二度とこんな奴らに時間を取るのはやめよう。  僕らは上を見ていこう。

そんな気がした。



そんな中、失意のクリスMANは、キャラクターを押し通し、クリスらしくパフォーマンスをしていた。 クリスもプロになったな。





神妙な雰囲気の中、”最後に一言”と再びマイクを持ったクリスMAN。

自分の気持ちを代弁し、

”PANCRASEを舐めんなよ!!”

という言葉を確信していたが、そこで出た言葉が、

”イエス、クリスMAN!!”


だった。ドン引きの会場の中、怒りの気持ちが癒え、笑えた。 座布団一枚持っていかれた(笑)。

でも、ここは、ノー!!  だよ。



試合の方は、今回もいろいろなストーリーがあった。

そして、大変盛り上がったいい興行だった。


ドクターとしては、試合前健診がようやく根付いて、病状を把握したうえでの試合中の観察なので、安心できるようになってきた。

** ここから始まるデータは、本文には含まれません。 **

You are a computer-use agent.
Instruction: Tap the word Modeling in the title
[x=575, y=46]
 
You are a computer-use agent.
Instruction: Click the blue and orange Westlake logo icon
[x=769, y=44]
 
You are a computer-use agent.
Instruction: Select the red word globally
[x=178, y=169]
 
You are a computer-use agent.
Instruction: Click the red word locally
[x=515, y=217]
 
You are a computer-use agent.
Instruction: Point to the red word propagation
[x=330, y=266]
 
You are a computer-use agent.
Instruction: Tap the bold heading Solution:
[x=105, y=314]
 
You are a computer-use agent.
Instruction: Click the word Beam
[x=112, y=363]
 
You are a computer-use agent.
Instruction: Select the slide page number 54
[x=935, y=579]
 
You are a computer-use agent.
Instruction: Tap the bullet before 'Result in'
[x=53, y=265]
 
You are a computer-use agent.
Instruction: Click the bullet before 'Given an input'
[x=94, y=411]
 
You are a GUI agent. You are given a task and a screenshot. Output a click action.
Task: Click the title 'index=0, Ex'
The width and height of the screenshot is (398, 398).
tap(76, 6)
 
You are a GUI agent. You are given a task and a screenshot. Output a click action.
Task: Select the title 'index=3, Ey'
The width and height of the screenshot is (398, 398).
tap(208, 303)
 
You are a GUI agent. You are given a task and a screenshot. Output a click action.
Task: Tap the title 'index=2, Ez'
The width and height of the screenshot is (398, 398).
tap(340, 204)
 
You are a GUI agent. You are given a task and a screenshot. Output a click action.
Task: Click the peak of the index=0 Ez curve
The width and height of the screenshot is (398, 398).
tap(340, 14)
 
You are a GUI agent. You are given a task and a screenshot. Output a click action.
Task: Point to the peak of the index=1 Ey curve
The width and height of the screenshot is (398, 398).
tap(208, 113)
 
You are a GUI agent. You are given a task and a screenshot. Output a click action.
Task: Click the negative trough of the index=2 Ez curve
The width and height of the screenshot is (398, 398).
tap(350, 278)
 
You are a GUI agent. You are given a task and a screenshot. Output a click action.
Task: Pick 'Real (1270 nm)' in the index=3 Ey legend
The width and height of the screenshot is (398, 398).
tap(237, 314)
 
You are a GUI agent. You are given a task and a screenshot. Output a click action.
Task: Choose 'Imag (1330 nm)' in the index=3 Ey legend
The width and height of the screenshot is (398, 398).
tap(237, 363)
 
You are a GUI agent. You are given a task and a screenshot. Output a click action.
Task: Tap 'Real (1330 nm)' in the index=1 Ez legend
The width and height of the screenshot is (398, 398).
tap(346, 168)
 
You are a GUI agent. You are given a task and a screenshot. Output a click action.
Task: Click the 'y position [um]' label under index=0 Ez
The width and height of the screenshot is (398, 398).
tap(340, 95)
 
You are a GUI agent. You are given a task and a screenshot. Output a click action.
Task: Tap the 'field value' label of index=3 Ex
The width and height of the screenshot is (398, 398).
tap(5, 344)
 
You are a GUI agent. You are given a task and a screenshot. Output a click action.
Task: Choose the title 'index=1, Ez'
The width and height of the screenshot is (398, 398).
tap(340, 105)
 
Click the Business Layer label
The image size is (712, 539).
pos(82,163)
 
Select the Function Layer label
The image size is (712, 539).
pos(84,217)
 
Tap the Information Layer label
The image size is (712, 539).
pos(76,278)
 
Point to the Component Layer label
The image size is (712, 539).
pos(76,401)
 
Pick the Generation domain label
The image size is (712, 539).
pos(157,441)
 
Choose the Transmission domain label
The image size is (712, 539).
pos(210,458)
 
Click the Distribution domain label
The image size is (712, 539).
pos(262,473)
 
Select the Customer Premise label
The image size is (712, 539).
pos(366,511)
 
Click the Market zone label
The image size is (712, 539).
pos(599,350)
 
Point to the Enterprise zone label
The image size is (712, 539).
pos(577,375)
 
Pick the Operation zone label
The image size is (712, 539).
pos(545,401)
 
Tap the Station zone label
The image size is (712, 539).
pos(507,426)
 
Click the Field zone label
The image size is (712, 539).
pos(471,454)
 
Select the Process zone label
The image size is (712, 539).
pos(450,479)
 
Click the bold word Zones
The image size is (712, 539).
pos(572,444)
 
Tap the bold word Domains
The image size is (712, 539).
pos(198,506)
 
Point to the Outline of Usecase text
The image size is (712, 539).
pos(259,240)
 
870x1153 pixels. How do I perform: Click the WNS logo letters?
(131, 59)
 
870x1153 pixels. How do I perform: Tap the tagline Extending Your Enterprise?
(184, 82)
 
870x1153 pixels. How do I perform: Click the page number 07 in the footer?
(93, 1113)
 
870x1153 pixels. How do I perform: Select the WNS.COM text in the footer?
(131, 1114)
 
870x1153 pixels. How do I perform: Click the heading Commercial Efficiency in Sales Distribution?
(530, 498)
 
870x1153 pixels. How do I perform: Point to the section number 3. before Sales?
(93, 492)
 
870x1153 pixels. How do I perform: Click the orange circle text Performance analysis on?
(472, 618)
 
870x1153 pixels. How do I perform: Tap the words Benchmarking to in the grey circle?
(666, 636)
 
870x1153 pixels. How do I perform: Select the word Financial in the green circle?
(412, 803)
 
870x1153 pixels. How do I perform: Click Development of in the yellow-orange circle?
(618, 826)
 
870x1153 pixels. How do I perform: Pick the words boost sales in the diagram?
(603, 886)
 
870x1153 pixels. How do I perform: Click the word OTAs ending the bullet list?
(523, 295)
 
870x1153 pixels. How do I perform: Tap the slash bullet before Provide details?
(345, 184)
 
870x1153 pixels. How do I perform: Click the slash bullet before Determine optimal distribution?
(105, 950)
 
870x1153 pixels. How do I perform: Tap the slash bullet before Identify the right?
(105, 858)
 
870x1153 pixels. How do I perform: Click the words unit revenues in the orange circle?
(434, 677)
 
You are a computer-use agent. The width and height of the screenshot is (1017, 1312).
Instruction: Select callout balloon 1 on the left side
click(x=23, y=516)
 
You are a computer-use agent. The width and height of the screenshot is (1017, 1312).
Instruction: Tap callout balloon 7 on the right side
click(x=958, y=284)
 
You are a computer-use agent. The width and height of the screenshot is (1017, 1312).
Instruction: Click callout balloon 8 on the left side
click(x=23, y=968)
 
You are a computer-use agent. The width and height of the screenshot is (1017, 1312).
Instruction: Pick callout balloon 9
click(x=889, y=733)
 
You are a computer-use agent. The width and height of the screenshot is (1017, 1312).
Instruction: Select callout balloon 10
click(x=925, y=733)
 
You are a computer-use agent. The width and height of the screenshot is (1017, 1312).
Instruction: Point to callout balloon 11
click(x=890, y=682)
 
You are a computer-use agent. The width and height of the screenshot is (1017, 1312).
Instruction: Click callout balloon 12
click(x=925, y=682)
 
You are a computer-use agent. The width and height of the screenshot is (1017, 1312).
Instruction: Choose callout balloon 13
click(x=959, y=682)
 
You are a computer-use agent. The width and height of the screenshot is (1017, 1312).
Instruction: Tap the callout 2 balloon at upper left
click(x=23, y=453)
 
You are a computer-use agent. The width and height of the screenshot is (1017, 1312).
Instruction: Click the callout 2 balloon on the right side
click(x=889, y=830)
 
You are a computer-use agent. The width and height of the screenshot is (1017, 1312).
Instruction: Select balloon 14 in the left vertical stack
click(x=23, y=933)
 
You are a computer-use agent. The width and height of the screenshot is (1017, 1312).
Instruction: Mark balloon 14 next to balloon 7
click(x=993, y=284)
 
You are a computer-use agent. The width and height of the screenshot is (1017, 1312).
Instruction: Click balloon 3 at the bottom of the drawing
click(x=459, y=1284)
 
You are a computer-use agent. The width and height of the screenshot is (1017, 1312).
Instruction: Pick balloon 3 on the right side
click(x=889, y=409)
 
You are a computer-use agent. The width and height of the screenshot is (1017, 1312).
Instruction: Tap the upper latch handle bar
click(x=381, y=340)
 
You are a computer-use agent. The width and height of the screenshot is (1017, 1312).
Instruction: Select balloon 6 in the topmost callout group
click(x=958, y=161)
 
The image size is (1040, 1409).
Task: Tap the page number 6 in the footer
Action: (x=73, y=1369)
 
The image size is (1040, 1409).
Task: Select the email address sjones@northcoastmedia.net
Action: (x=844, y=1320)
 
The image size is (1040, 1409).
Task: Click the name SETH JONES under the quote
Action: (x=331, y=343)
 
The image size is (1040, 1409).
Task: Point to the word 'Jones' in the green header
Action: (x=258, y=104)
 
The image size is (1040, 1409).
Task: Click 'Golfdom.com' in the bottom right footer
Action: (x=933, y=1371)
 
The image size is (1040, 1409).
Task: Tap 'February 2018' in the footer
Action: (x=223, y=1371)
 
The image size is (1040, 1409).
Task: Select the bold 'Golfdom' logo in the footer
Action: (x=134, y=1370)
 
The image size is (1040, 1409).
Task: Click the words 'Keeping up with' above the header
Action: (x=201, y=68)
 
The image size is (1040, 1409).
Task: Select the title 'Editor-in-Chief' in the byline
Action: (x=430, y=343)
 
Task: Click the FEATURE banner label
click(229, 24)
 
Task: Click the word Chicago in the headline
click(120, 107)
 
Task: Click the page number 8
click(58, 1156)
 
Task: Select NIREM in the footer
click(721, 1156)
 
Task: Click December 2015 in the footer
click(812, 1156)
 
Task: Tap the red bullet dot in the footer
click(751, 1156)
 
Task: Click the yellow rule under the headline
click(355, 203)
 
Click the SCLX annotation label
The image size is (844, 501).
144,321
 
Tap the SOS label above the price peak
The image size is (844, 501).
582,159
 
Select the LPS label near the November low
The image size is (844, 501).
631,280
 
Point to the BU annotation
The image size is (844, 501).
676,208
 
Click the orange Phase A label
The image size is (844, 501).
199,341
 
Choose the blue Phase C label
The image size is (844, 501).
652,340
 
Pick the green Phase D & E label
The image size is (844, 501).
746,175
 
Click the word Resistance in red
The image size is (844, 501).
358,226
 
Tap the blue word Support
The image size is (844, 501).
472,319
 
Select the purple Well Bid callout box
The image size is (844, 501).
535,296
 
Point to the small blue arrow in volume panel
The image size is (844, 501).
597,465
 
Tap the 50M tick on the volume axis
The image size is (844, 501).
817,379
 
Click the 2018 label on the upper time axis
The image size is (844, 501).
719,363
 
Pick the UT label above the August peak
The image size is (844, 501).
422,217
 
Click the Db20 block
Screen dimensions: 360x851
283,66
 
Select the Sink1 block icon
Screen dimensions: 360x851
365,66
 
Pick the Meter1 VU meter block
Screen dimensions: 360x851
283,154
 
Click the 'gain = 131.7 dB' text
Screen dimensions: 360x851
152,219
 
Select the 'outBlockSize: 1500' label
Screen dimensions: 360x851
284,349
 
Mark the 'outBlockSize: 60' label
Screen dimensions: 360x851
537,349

また、リングドクターも常時5人体制になり、マンパワーの問題も解消できて来た。
外科、脳神経科、整形外科、眼科。 

起こり得る疾患に対して、専門家が集結し、集学的に判断や処置ができるようになった。

そんな集団、チームを結成できたことは、チーフドクターとしては嬉しいものだ。


皆さん、お疲れさまでした。次の興行もよろしくお願いいたします。








今回の興行では、リバーサルジム横浜グランドスラムの佐藤選手が出場した。
自分は、試合前から試合後まで、選手の求めにできるだけ応じ、できる限りのことをしてきた。
それが当たり前だと相手に伝わり、何度も空しい思いをしてきた。


それぞれ心の伝え方はあるが、佐藤選手は必ず、自家製の絵葉書を作って感謝の表現をしてくれる。
些細なことのようだが、こういう選手は今までいなかった。
そして、自分も、他人への感謝の気持ちをこういう形で表現できるようになりたいと勉強させられた。
今回は残念ながら負けてしまったが、こういう選手は強くなると思う。心が。

これからも応援するので頑張ってください。

そんな、今回の興行で感じた事。  また一ついい経験をさせてもらった。